Objective: To measure the impact of the system on users’ work efficiency, particularly for critical tasks.

Method:

• Track how long users spend completing tasks such as reviewing reports, scheduling maintenance, or monitoring extraction processes.

• Measure how much more or less efficient users are in completing their daily workflows after using the system compared to their previous methods (e.g., manual tracking).

Data Points:

• Time spent on key tasks before and after the system is implemented.

• Comparison of task completion rates before and after system implementation.

• Improvement in decision-making speed based on system insights (e.g., time to resolve critical alerts).

Outcome:

Identifying productivity gains and understanding how the system impacts overall work efficiency.
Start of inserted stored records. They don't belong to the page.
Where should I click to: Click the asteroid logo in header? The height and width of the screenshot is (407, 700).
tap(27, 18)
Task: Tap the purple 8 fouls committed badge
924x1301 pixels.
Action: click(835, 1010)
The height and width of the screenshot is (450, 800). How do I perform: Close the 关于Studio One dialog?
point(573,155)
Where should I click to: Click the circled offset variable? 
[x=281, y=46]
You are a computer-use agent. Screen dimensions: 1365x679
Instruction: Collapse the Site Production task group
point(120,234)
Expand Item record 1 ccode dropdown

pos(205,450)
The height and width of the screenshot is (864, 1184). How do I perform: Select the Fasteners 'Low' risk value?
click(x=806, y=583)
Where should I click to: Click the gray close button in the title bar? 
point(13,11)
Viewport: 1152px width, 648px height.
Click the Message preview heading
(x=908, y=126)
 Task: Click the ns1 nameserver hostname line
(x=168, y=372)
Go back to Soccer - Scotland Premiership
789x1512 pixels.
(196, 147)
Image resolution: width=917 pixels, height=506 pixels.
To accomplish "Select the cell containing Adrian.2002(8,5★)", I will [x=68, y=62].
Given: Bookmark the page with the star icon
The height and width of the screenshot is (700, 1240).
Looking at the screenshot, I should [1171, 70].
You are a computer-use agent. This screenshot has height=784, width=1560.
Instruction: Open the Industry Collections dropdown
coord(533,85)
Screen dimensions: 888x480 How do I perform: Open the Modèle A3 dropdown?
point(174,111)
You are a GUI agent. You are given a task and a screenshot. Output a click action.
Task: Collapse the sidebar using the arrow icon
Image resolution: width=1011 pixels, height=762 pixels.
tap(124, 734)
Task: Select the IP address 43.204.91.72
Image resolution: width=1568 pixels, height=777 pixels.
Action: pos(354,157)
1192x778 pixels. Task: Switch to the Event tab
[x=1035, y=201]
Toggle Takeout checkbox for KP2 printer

7. Error Tracking and System Accuracy

Objective: To measure the accuracy of data and insights provided by the system, ensuring it supports critical decision-making processes.

Method:

• Track any errors in data processing, such as incorrect extraction data, inaccurate quality readings, or failed integration with sensors.

• Measure the precision of predictions (e.g., maintenance scheduling, logistics optimization) based on actual results.

Data Points:

• Frequency of data errors or discrepancies.

• Accuracy of predictive maintenance or logistics scheduling.

• Percentage of false positives or false negatives in the system’s alerts.

Outcome:

Ensuring that the system is reliable and that decisions made based on its data are accurate.

Combining Results and Data Analysis

Once these quantitative research methods are conducted, the data can be analyzed statistically to identify:

• Patterns and trends in user behavior.

• Pain points where users struggle with the interface or specific modules.

• Performance issues in terms of system responsiveness and uptime.

• User satisfaction levels and overall engagement with the system.

With these insights, the product can be continuously refined to improve efficiency, usability, and user satisfaction.

Potential KPIs for Measurement:

• Task Completion Rate: Percentage of tasks users complete correctly within a time limit.

• Time to Complete Tasks: Average time spent on key tasks (e.g., logging in, completing maintenance schedules).

• Net Promoter Score (NPS): Measures user satisfaction and likelihood of recommending the system.

• System Downtime/Uptime: Percentage of time the system is available without issues.

• Maintenance Prediction Accuracy: Success rate of predicting and scheduling maintenance before tool failure.